» **Work order**
In the text on privacy preserving stream analytics, where was Droplet published?

Privacy Preserving Stream Analytics at Scale
Recent years have seen unprecedented growth in networked devices and services that continuously collect increasingly detailed information about individuals. The collection of this unbounded stream of data is increasingly prevalent across a wide range of systems in diverse domains such as health, agriculture, transportation, operational insight, and smart cities. The growth of streaming data is largely attributed to the rising demand for instrumentation. Individuals and organizations are continuously logging various metrics that report systems’ state for better diagnoses, forecasting, decision making, and resource allocation. However, with this trend comes the problem of ensuring the privacy of user data. Users today typically entrust their data to a thirdparty storage or application provider. However, there is growing concern that this model leaves users vulnerable to privacy violations due to misuse of their data - whether deliberate or inadvertent – by third-party providers. These concerns appear to be amply justified, given the numerous reports of recent data breaches and misuse. A frequently advocated solution to this concern is that users rely on end-to-end encryption in which data is encrypted at the source such that even cloud storage or service providers never see data in the clear. However, this approach has the potential to severely limit a user’s ability to compute and share access to their data, and this, in turn, limits the genuine value to be found in large-scale datasets. In this project, we explore a new approach to designing privacy preserving stream processing systems that adhere to the end-to-end encryption paradigm yet maintain their functionalities and performance over encrypted data.
• TimeCrypt (Published in USENIX NSDI’20): A new scalable encrypted time-series database that meets the scalability and low-latency requirements associated with time-series workloads. TimeCrypt protects data confidentiality, yet maintains data utility by efficiently supporting a rich set of functionalities and analytics on encrypted time series data.
• Droplet (Published in USENIX Security’20): A new decentralized data access control service that enables data owners to securely and selectively share their encrypted data while guaranteeing data confidentiality in the presence of unauthorized parties and compromised data servers.

» **Information provided**

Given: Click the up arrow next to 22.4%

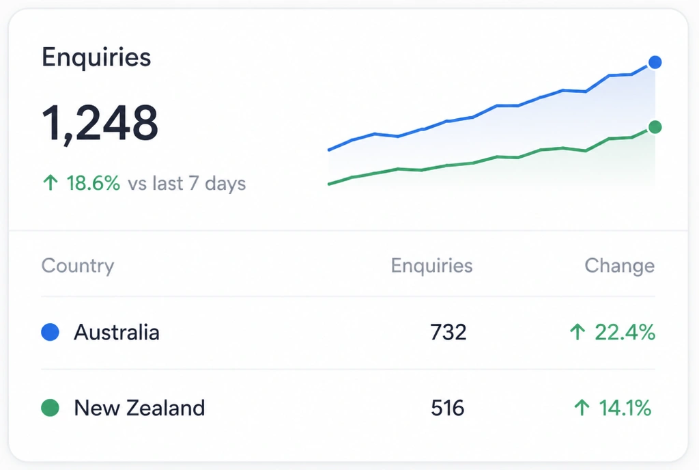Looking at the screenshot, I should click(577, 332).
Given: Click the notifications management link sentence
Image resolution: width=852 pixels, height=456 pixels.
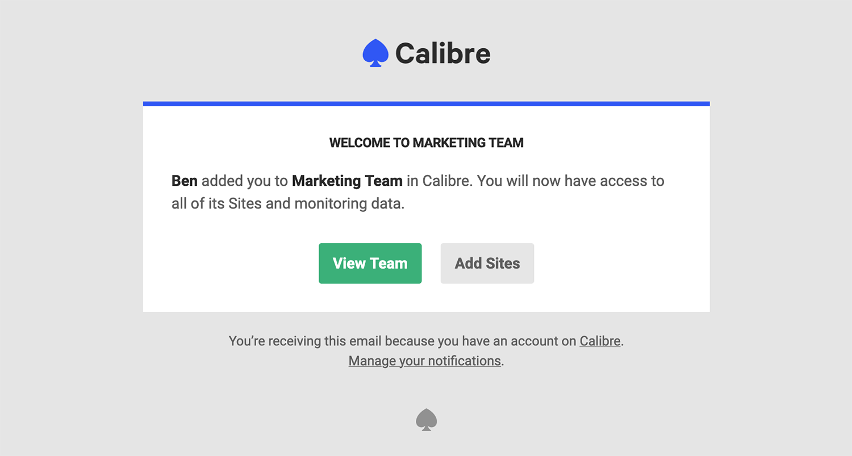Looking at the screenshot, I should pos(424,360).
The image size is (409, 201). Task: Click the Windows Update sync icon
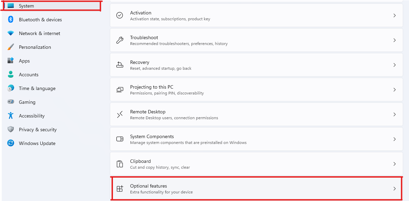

» **Task output**
USENIX Security’20